Grocery vouchers in Mexico: what they are, how to calculate them, tax benefits
A 2026 guide to grocery vouchers (vales de despensa) in Mexico: what they are, how they are calculated, their tax benefits for the company and the employee, and when a flexible benefit makes more sense.

Grocery vouchers (vales de despensa) are one of the most widespread benefits in Mexico, and also one of the most misunderstood. For an HR team they are not just a nice perk: structured well, they raise an employee's net income, lower the company's tax burden, and act as a concrete lever for attracting and retaining talent. Structured poorly — paid in cash, without an authorized e-wallet, or without understanding the caps — they lose their tax advantage entirely and become just another expense. This guide explains what grocery vouchers are, how they are calculated, what tax benefits they carry for the company and the employee, how they must be delivered under SAT rules, and when it makes sense to move beyond the traditional voucher toward a flexible benefit.
What are grocery vouchers?
Grocery vouchers are a benefit that companies in Mexico provide to their employees to buy food and basic-basket products. They work as a supplement to salary: instead of handing over more cash — which would be taxed as ordinary income — the company provides an amount earmarked specifically for grocery spending, which receives preferential tax treatment when the relevant rules are met.

* THE REQUEST
Continue the guide to grocery vouchers in Mexico from the point where it stops.

* AVAILABLE DATA
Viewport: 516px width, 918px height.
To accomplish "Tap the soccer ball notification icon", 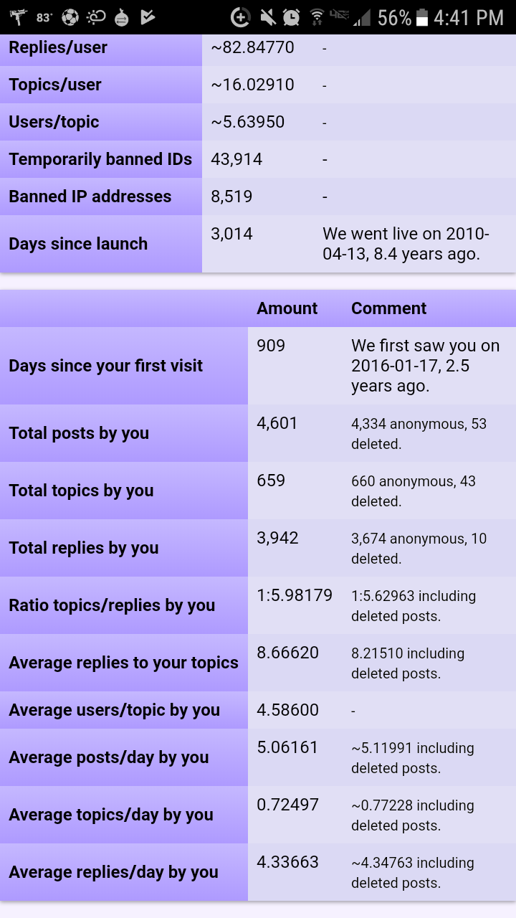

* RESULT OF THIS EXERCISE
Unlike a direct salary increase, a grocery voucher cannot be exchanged for cash or withdrawn as money: it is limited to a specific use. That very restriction is what unlocks the tax benefit. In practice, vouchers today are not paper slips but a balance loaded onto a card or electronic wallet authorized by the SAT, which the employee uses at supermarkets and affiliated stores.
It is important to distinguish the grocery voucher from other arrangements. It is not a productivity bonus (which is taxed as income), it is not a travel allowance, and it is not a generic social-welfare benefit: it is a benefit with its own rules, tied to grocery spending and conditional on the use of authorized electronic means.
What tax benefits do they have for the company and the employee?
The appeal of grocery vouchers lies in their tax treatment, which works on three distinct fronts that should not be confused.
Deductibility for the company (income tax / ISR). Grocery vouchers are deductible from corporate income tax (ISR) within the limits that the Income Tax Law sets for benefits that are tax-exempt income for the employee. In general terms, the exempt portion of benefits is only partially deductible; the applicable criterion depends on whether the company maintains or reduces benefits versus the prior year. That is why it is essential to confirm the current percentage with an accountant or tax adviser before budgeting.
Income-tax exemption for the employee. For the recipient, grocery vouchers are exempt from income tax up to a cap tied to the UMA (Unidad de Medida y Actualización, Mexico's reference unit). This means that, up to that limit, the employee receives the full benefit with no tax withheld — unlike an equivalent raise paid in cash.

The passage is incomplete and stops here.